Much of my first couple of months were spent meeting everyone and anyone involved in working with people with disabilities; church leaders, leaders of the women's committees, village Matai's (or chiefs), people with disabilities themselves, government officials, and people in the media. During this time I attempted to gain an understanding of the needs of people with disabilities, and what the community leaders were able and willing to do to improve access so that their disabled village members could have equal access to their spiritual needs.

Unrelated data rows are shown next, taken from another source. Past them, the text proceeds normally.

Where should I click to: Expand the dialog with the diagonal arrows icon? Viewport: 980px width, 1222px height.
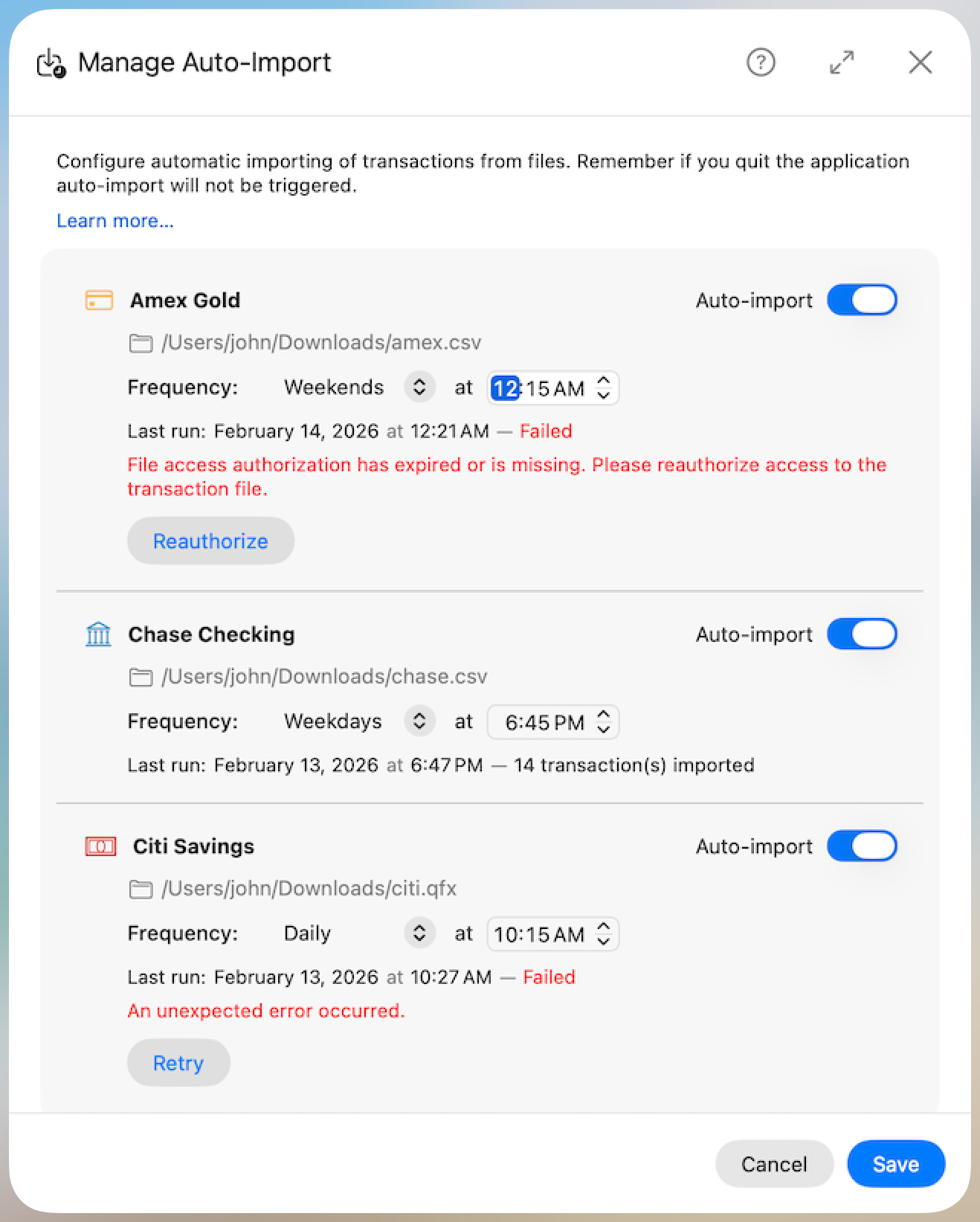(841, 62)
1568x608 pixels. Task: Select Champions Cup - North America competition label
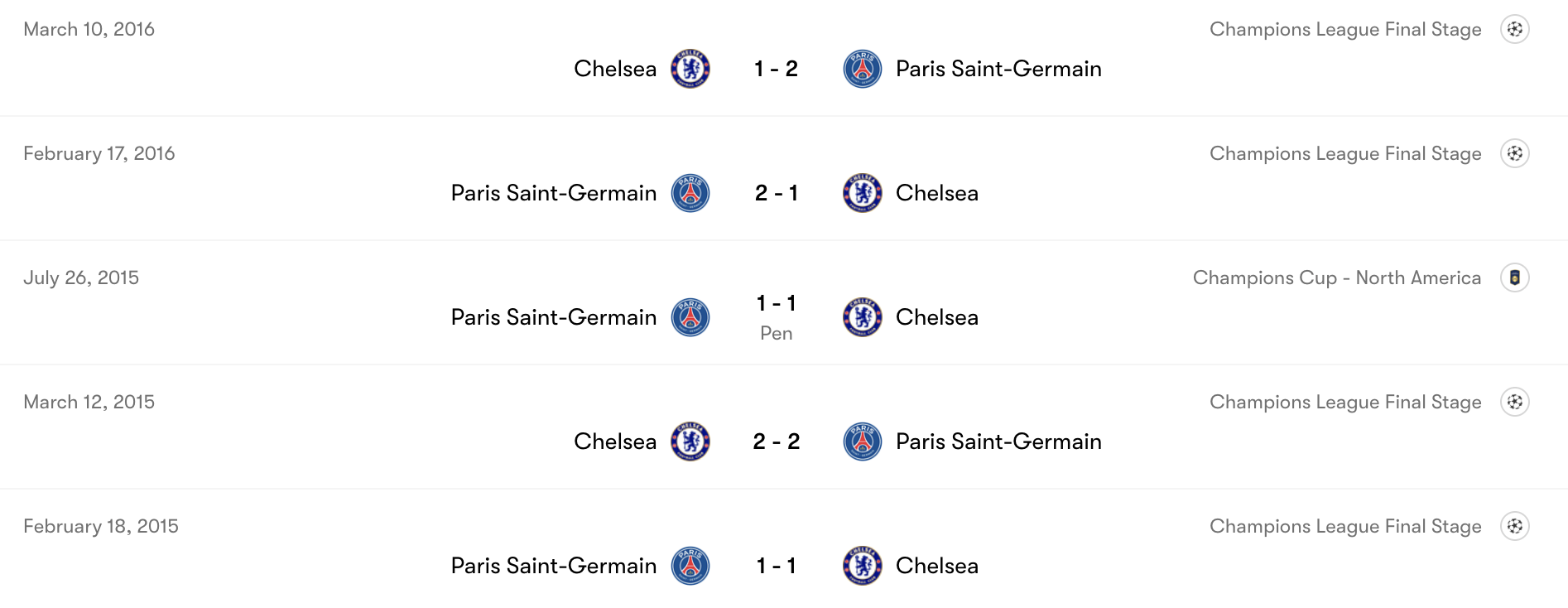1336,277
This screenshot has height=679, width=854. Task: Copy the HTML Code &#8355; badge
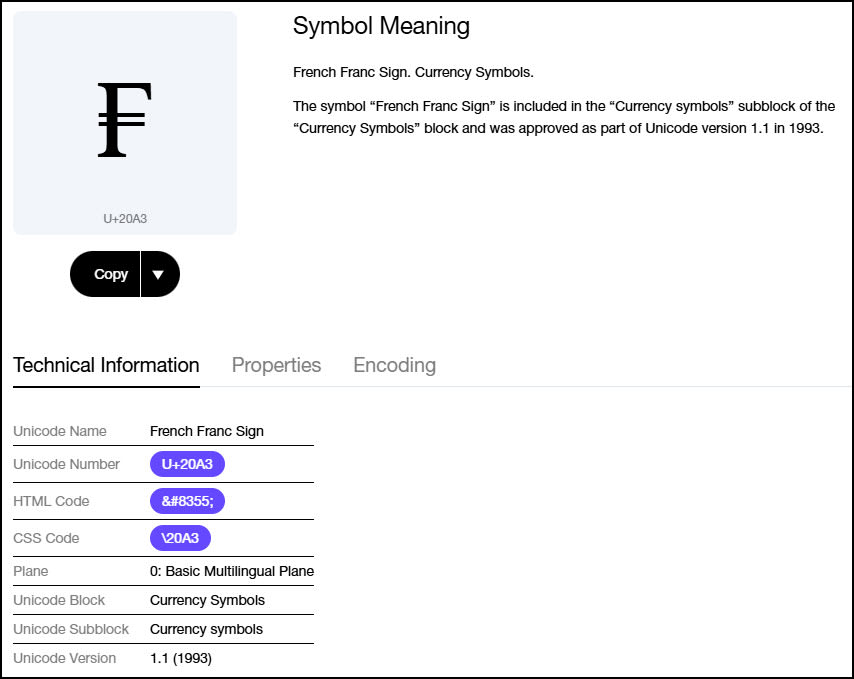[x=187, y=501]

From here, my project went in many different directions. I developed an "access checklist form" to be used by the pastors of all the churches to assess the suitability of their church to wheelchair users. I met with church leaders and provided them with copies of an "Access Package" which had been translated into Samoan, and outlined simple and cheap ways for Pastors and community members to improve access. I ran disability awareness workshops at the different church training colleges for Pastors and their wives, who often oversee the welfare of village residents.

I also found myself in a range of other roles: consulting on access issues for the Lands Survey and Environment Department; working one day per week at the National Hospital providing rehabilitation to stroke and gout patients; conducting access audits; assisting in the formation of a national disability advocacy group; involved in Samoa's first United Nation's International Day for the Disabled; and a committee member for the National Paralympic Team. In addition, the national press became interested in the project, and ran an "expose" on the state of the footpaths and buildings in Apia.

Of course, it wasn't ALL work, and I consider leisure to be just as important an occupation as productivity. When not thinking about ramps, I spent lovely moonlit evenings at the most tropical beaches around, took in the local culture in the bars, and shared limitless meals of tinned corned beef and pig, taro, breadfruit and bananas with Samoan people, who were generous with their hospitality.

While the process of adapting one's skills and prior knowledge to a completely different and sometimes confusing context is undoubtedly hard, I am very glad to have had the opportunity to do so. I think this experience has showed me the diverse and lateral things that occupational therapists can do, if they so choose. I believe that there are big opportunities for OT's in development, as we are trained to establish what the needs really are, share knowledge and skills, and adapt our practice according to the needs of the client. This is what development is—the sensitive and culturally appropriate sharing of knowledge and skills which have been determined by the client or group as a real need, so that the client or group can take those skills and use them independently.

I've been back 6 weeks, and plan to return to Samoa to work in occupational therapy in the hospital!